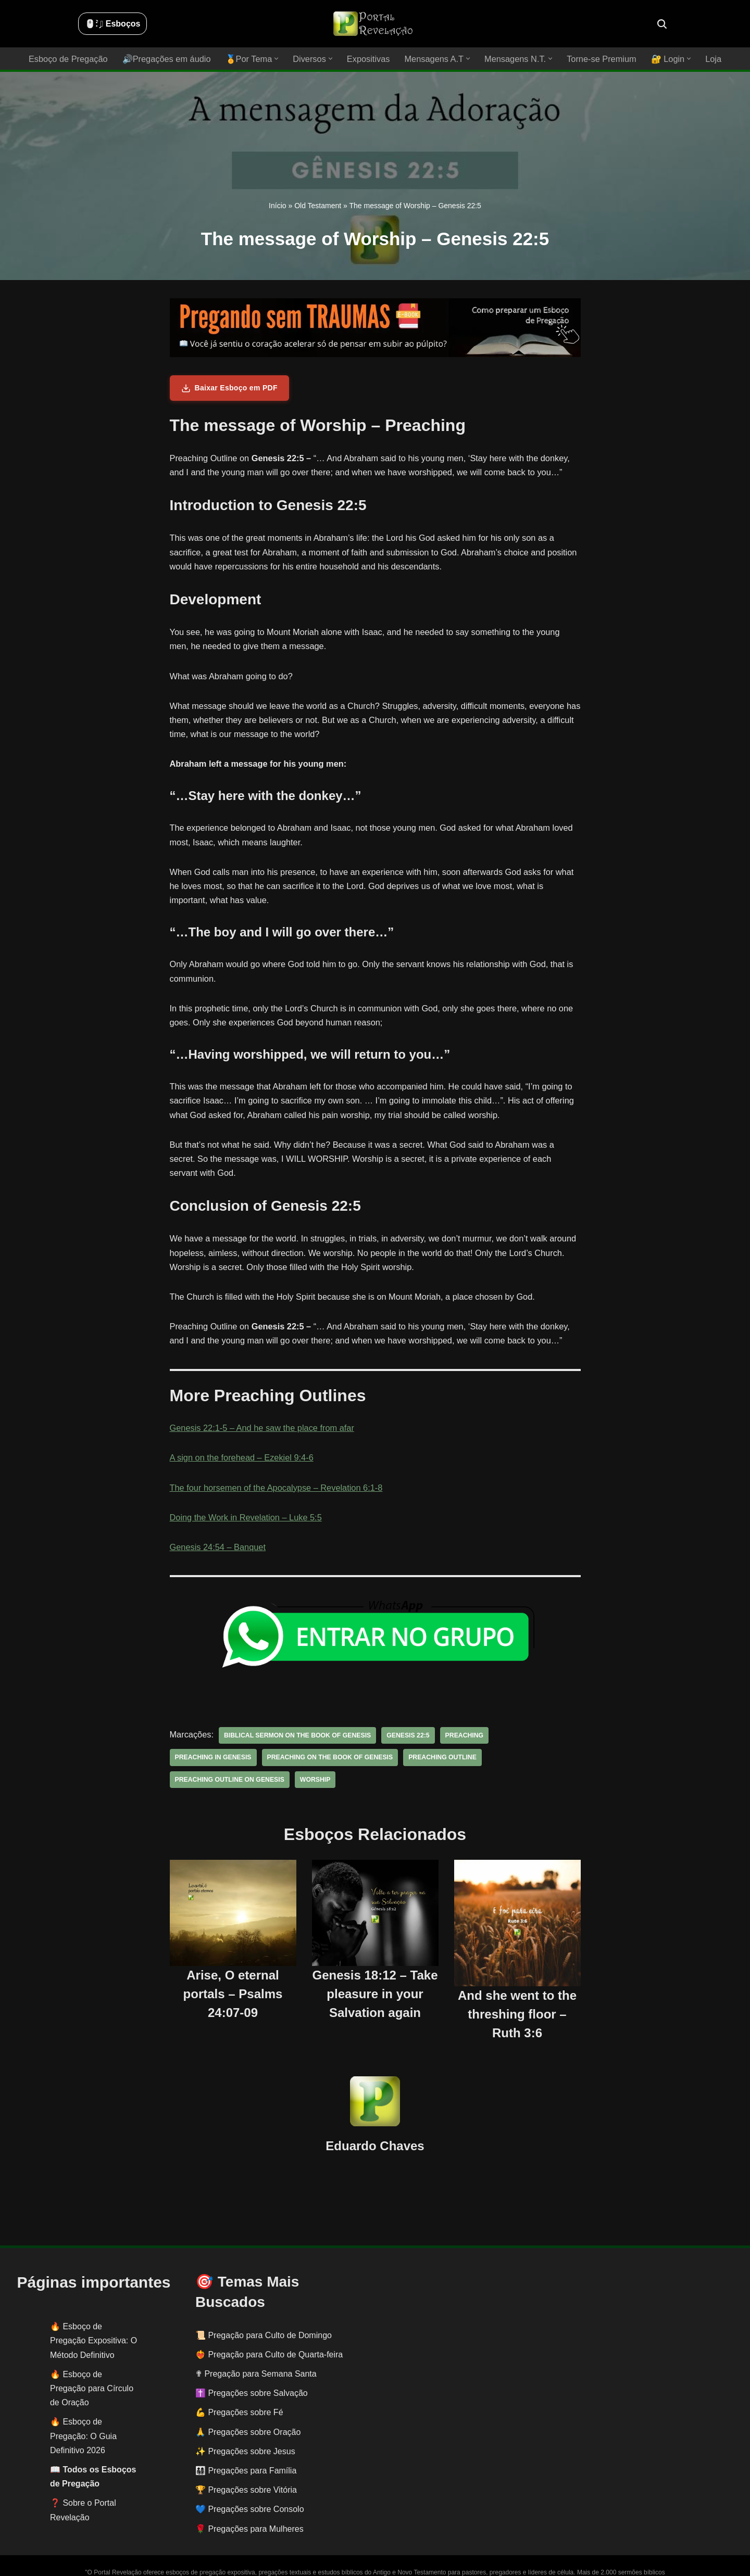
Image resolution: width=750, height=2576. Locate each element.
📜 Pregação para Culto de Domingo (263, 2312)
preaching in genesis (530, 1735)
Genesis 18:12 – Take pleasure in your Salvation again (375, 1971)
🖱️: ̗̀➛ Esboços (112, 23)
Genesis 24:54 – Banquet (217, 1546)
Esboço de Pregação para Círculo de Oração (91, 2365)
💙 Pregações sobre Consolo (249, 2486)
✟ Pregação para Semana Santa (256, 2351)
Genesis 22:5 (404, 1735)
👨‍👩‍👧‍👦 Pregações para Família (245, 2448)
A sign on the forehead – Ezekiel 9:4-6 (240, 1457)
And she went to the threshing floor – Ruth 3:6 (517, 1991)
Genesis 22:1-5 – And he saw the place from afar (260, 1428)
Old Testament (317, 205)
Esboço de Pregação (72, 58)
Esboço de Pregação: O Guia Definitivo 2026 (83, 2413)
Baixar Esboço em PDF (229, 387)
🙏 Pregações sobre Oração (248, 2409)
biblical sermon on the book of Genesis (295, 1735)
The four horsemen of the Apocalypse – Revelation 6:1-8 (274, 1487)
++++++++++
→ **EXERCISE**
Scan the material above for the word "Oração", and copy every line in which it is found.

→ **ANSWER SPACE**
Esboço de Pregação para Círculo de Oração (91, 2365)
🙏 Pregações sobre Oração (248, 2409)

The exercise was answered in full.